Batch Processing — Processing multiple items together in a single operation for efficiency.

Files & Documents

OCR (Optical Character Recognition) — Technology that extracts text from scanned documents, images, and PDFs.
Document Classification — Automated categorization of documents by type (invoice, claim, referral, etc.).
Document Routing — Automated direction of documents to appropriate workflows or queues based on classification.
Template-based Generation — Creating documents using predefined templates with variable substitution.
Version Control — Tracking and managing different versions of files and documents.
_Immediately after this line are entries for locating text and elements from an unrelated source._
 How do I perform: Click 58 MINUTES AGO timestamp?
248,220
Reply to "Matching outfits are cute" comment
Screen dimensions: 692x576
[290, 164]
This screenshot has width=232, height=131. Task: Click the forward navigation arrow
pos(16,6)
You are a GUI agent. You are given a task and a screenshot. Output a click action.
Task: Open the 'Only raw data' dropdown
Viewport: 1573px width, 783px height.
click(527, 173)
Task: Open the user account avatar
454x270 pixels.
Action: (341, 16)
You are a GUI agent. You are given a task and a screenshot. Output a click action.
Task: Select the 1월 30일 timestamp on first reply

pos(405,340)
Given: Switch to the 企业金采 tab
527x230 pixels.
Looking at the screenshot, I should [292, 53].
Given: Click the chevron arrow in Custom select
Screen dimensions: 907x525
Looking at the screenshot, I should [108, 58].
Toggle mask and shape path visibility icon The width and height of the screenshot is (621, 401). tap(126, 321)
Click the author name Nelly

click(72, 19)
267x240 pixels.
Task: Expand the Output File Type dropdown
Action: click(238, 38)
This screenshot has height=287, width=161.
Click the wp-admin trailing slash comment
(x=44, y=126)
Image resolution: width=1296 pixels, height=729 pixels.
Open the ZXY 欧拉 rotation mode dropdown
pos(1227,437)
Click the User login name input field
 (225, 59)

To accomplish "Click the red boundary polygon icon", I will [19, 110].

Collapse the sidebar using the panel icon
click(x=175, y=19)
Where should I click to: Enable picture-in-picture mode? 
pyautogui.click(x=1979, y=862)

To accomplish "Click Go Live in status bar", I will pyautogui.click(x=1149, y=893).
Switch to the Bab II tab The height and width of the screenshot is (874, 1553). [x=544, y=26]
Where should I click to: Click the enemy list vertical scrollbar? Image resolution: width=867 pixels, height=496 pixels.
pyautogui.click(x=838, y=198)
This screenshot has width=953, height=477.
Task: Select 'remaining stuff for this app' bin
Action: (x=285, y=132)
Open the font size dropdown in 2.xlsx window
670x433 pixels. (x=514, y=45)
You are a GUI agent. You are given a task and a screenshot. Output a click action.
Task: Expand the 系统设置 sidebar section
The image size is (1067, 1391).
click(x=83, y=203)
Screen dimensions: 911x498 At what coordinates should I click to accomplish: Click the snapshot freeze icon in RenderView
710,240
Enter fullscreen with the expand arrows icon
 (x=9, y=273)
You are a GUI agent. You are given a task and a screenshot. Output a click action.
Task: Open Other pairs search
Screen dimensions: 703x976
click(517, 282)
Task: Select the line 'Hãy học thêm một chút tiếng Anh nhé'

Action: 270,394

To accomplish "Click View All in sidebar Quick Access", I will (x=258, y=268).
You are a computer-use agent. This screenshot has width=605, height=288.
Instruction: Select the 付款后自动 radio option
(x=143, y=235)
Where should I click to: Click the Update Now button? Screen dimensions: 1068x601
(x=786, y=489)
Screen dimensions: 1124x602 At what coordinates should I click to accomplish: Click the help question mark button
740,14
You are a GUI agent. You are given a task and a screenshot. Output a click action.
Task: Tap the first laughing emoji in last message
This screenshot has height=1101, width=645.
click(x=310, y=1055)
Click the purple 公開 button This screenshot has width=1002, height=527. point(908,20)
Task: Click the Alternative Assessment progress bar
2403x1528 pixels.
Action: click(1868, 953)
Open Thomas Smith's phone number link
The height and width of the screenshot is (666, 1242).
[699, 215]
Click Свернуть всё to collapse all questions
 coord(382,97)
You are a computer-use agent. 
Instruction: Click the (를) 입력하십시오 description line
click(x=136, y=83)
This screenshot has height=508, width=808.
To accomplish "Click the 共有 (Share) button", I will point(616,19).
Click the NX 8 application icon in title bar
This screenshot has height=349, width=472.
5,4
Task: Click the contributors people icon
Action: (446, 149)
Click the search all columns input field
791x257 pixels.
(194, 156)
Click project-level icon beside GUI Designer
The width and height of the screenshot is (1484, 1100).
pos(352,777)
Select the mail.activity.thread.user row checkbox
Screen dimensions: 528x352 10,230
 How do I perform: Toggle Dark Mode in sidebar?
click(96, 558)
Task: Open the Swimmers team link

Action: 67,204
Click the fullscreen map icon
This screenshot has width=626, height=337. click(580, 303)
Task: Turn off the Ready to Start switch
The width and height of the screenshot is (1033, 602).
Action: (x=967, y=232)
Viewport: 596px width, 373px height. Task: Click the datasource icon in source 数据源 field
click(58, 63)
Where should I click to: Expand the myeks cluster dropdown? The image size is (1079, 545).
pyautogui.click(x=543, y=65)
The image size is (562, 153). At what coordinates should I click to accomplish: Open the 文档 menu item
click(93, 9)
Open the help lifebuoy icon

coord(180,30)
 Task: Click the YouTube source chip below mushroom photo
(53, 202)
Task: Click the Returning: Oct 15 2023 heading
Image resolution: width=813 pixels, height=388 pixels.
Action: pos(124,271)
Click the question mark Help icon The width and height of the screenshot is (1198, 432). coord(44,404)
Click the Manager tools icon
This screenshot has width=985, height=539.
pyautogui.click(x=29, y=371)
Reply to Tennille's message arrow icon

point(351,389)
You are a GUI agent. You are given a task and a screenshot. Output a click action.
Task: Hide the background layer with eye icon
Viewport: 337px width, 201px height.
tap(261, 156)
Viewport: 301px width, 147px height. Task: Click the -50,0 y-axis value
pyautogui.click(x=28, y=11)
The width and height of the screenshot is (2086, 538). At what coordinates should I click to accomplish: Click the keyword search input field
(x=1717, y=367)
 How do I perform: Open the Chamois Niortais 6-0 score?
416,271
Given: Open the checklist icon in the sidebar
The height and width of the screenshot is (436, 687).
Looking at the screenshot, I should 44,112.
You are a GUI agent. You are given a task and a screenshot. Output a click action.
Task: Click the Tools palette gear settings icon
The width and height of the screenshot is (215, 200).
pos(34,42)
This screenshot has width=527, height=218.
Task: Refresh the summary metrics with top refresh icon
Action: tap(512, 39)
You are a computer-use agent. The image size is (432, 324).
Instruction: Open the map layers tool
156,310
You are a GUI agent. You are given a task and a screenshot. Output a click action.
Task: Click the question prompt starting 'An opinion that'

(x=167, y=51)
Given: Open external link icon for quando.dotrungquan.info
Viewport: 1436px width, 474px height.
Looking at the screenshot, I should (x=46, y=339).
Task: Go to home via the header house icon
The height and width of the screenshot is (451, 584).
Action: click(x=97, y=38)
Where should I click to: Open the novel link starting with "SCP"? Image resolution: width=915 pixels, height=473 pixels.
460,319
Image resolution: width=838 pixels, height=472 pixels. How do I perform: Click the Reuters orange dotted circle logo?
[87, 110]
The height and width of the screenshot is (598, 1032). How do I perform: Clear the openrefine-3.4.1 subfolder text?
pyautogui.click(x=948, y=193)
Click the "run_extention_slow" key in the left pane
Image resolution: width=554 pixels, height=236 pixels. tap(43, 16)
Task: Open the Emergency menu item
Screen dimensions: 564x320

Notifications & Communication

WebSocket — Real-time bidirectional communication protocol for live status updates.
Polling — Periodic checking for updates by repeatedly querying a system.
Toast Notification — Temporary alert message displayed in the user interface.
Badge — Visual indicator (usually a number) showing count of pending items or notifications.
Modal — Dialog window that requires user interaction before continuing.
Digest — Batched summary of notifications delivered at scheduled intervals.
Escalation — Automatic increase in notification priority or routing to supervisors when items remain unaddressed.
Alert Fatigue — Problem of too many notifications reducing user attention and response effectiveness.
Deep-linking — Direct navigation to specific pages or content from notifications.
Context-aware — Notifications that provide situation-specific information and actionable next steps.

User Management

User Role — Access level assigned to users (Viewer, Editor, Admin) determining permissions.
Viewer — Read-only role that can see workflows and data but cannot make changes.
Editor — Role that can create and modify workflows, agents, and integrations.
Admin — Administrative role with full access including user management and system configuration.
Session — Active user login period with defined timeout and access permissions.
Timeout — Automatic session expiration after period of inactivity for security.

Development & Deployment

YAML — Human-readable data format used for workflow configuration under the hood.
DirectFlow — XY's workflow execution engine that converts Python-like syntax to YAML steps.
Staging — Test environment for validating workflows before production deployment.
Production — Live environment where workflows process real business data.
UAT (User Acceptance Testing) — Final testing phase where end users validate workflows meet requirements.
Version Control — System for tracking workflow versions, comparing changes, and rolling back if needed.
Rollback — Reverting to a previous workflow version if issues are discovered.
Deploy — Publishing a workflow to production for live use.

Monitoring & Analytics

Logging — Recording of all workflow actions, decisions, and system events for debugging and audit purposes.
Performance Metric — Measurable indicator of workflow efficiency, accuracy, or throughput.
Throughput — Rate at which workflows process items (items per hour/day).
Accuracy Rate — Percentage of correct outputs or decisions made by agents.
Latency — Time delay between action initiation and completion.
Bottleneck — Performance constraint that limits overall workflow speed or capacity.
Processing Trend — Pattern showing how workflow performance changes over time.
Error Pattern — Recurring failure types that indicate systematic issues requiring attention.

Agent Types

Data Entry & Transcription Agent — Extracts data from files, emails, and faxes, then populates systems.
Claims Management Agent — Assembles, optimizes, and submits claims with fewer denials.
Scheduling Coordinator — Manages appointments, reduces no-shows, and optimizes schedules.
Knowledge Base Agent — Enables teams to search and chat with organizational knowledge and files.
Payment Posting Agent — Determines, executes, and tracks vendor payments across systems.
Patient 360 Agent — Builds and updates unified patient profiles from multiple data sources.
Patient Cost Estimator — Combines procedure, insurance, and pricing data to generate cost estimates.
Missing Information Agent — Ensures accurate and complete data through cross-system reconciliation.